Exercise goal
Beneath this line is the data. Output exactly the lines from the line with "Image resolution: width=670" to the line with "Click the 'Stationary", both ends included, and nothing more.

Material for this exercise
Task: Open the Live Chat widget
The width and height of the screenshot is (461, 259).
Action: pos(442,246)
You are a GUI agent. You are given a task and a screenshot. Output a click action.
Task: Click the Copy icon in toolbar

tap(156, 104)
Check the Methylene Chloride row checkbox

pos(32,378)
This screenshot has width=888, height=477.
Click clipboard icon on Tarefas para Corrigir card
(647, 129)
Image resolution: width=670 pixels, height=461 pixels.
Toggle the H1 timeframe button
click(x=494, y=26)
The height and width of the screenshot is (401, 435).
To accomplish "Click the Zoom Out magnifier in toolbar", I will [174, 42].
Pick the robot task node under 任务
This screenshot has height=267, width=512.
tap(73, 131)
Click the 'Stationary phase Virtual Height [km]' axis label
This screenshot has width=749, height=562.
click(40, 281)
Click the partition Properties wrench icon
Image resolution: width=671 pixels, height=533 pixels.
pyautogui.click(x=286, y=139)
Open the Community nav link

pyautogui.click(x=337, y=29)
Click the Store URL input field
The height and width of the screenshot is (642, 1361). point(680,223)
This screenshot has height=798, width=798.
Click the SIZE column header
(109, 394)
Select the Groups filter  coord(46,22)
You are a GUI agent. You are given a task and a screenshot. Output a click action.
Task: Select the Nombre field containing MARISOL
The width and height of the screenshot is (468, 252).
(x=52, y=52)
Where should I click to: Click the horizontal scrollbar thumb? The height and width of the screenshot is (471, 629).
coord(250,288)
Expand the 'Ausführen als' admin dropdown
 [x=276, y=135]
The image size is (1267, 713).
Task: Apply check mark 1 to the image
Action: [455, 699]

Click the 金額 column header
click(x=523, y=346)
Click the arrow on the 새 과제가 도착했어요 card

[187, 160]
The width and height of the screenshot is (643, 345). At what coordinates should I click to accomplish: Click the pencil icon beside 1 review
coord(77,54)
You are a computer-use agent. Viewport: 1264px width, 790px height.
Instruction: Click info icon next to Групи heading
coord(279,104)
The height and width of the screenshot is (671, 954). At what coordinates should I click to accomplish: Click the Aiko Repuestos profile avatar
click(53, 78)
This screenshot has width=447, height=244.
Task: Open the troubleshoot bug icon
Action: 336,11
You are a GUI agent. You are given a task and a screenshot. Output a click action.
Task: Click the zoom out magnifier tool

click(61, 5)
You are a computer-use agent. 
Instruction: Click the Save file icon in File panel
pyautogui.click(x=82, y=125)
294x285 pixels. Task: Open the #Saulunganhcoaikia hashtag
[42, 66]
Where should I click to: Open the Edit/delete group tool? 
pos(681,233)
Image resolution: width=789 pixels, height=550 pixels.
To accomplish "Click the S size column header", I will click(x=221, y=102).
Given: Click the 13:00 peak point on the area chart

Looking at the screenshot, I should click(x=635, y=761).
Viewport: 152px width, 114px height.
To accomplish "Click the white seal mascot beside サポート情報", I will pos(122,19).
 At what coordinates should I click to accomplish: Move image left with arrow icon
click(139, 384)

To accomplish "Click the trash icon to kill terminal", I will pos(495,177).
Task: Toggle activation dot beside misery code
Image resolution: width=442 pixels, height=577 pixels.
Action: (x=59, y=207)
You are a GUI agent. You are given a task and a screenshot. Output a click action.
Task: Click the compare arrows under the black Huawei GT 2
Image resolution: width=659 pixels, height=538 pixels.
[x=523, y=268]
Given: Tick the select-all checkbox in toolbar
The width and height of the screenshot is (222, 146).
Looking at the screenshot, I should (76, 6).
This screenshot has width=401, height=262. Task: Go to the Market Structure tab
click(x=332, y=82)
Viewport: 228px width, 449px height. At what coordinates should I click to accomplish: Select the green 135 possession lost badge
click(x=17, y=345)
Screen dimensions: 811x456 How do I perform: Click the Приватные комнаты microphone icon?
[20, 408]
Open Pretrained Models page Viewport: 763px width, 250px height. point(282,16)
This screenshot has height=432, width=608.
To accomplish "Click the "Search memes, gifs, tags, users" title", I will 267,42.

Result for this task
Image resolution: width=670 pixels, height=461 pixels.
Toggle the H1 timeframe button
click(x=494, y=26)
The height and width of the screenshot is (401, 435).
To accomplish "Click the Zoom Out magnifier in toolbar", I will [174, 42].
Pick the robot task node under 任务
This screenshot has height=267, width=512.
tap(73, 131)
Click the 'Stationary phase Virtual Height [km]' axis label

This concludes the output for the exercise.